Psychologist & Author

Madeline Levine, PhD, is a psychologist with close to 30 years of experience as a clinician, consultant and educator. Her New York Times bestseller, The Price of Privilege, explores the reasons why teenagers from affluent families are experiencing epidemic rates of emotional problems.  Her book, Teach Your Children Well, outlines how our current narrow definition of success unnecessarily stresses academically talented kids and marginalizes many more whose talents and interests are less amenable to measurement. The development of skills needed to be successful in the 21st century- creativity, collaboration, innovation – are not easily developed in our competitive, fast-paced, high pressure world. Teach Your Children Well gives practical, research- based solutions to help parents return their families to healthier and saner versions of themselves.

Dr. Levine is also a co-founder of Challenge Success, a project born at the Stanford School of Education. Challenge Success believes that our increasingly competitive world has led to tremendous anxiety about our children’s’ futures and has resulted in a high pressure, myopic focus on grades, test scores and performance. This kind of pressure and narrow focus isn’t helping our kids become the resilient, capable, meaningful contributors we need in the 21st century.

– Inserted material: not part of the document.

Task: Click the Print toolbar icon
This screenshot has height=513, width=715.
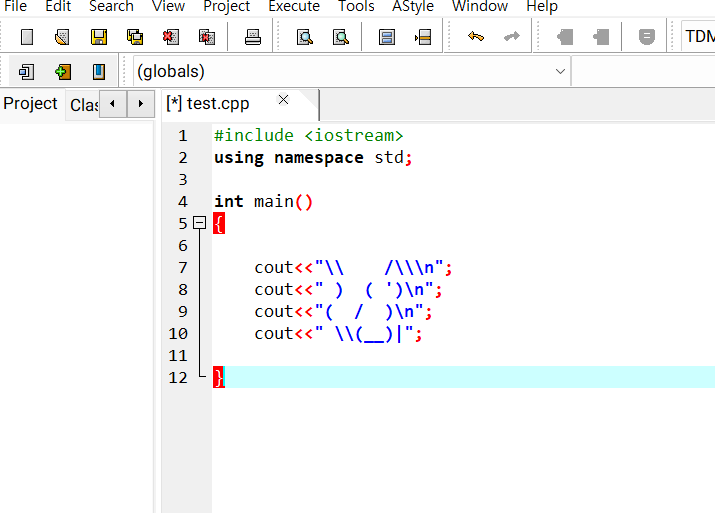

So every day, Challenge Success provides families and schools with the practical research-based tools they need to raise healthy, motivated kids, capable of reaching their full potential. We know that success is measured over the course of a lifetime, not at the end of the grading period.

Dr. Levine began her career as an elementary and junior high school teacher in the South Bronx of New York before moving to California and earning her degrees in psychology. She has had a large clinical practice with an emphasis on child and adolescent problems and parenting issues. Currently however, she spends most of her time crisscrossing the country speaking to parents, educators, students, and business leaders. Dr. Levine has taught Child Development classes to graduate students at the University of California Medical Center/ San Francisco. For many years, Dr. Levine has been a consultant to various schools, from preschool through High School, public as well as private, throughout the country. She has been featured on television programs from the Early Show to the Lehrer report, on NPR stations such as Diane Rheems in Washington and positively reviewed in publications from Scientific American to the Washington Post. She is sought out both nationally and internationally as an expert and keynote speaker. 

Dr. Levine and her husband of 35 years, Lee Schwartz, MD are the incredibly proud (and slightly relieved) parents of three newly minted and thriving sons.